● Excerpt provided
By B.N. Frank
Last August, IBM warned about a security flaw in millions of Internet of Things (IoT) devices including “Smart” Meters and medical implants. More scary reports about millions of IoT devices – including “Smart” Meters – was also reported in December.
FCW recently reported about warnings from the Cybersecurity and Infrastructure Security Agency (CISA):
IoT cyber law signed amid growing vulnerabilities
On December 4th, President Trump signed the IoT Cybersecurity Improvement Act of 2020, which directs the National Institute of Standards and Technology (NIST) to create standards and guidelines on the use and management of internet of things devices by federal agencies and to develop guidance on vulnerability disclosure and the resolution of disclosed vulnerabilities.
The bill could not be any more timely. Four days after the act was signed into law, the Cybersecurity and Infrastructure Security Agency (CISA) released an advisory on AMNESIA:33, a set of 33 vulnerabilities impacting four open source TCP/IP stacks which collectively serve as the foundational components of millions of connected devices worldwide. Forescout Research Labs reported these vulnerabilities.
AMNESIA:33 impacts both IoT (e.g., smart plugs, cameras, sensors, smart lights, etc.) and operational technology devices (e.g., physical access control, fire and smoke alarms, energy meters, etc.) from more than 150 vendors. These vulnerabilities can be exploited to take full control of a target device, impair its functionality, obtain potentially sensitive information or inject malicious DNS records to point a device to an attacker-controlled domain.
Vendors affected by AMNESIA:33 might have benefited from existing NIST IoT guidance. This guidance, including NISTIR 8259: Recommendations for IoT Device Manufacturers: Foundational Activities and NISTIR 8259A Core Device Cybersecurity Capability Baseline, focuses primarily on pre-market activities by the device manufacturer. Both publications seek to educate device manufacturers everywhere on making equipment that can be used safely, with improved configuration and other features for more effective management.

● Available data

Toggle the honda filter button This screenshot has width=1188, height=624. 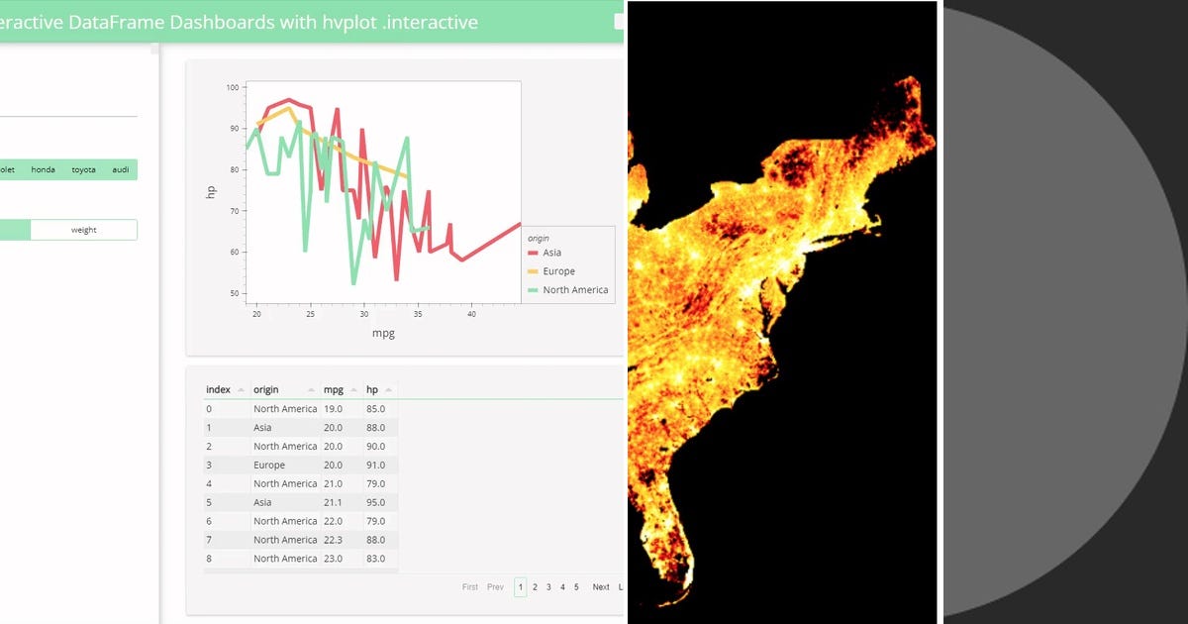(43, 169)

● Directions
**A)** In the text on the IoT cybersecurity law, how many vendors make the devices affected by AMNESIA:33?
**B)** Please give the IoT security text again, everything from "The bill could" down to "reported these vulnerabilities.", switching "vulnerabilities" to "flaws".

● Solutions to the tasks
**A)** More than 150 vendors.

**B)**
The bill could not be any more timely. Four days after the act was signed into law, the Cybersecurity and Infrastructure Security Agency (CISA) released an advisory on AMNESIA:33, a set of 33 flaws impacting four open source TCP/IP stacks which collectively serve as the foundational components of millions of connected devices worldwide. Forescout Research Labs reported these flaws.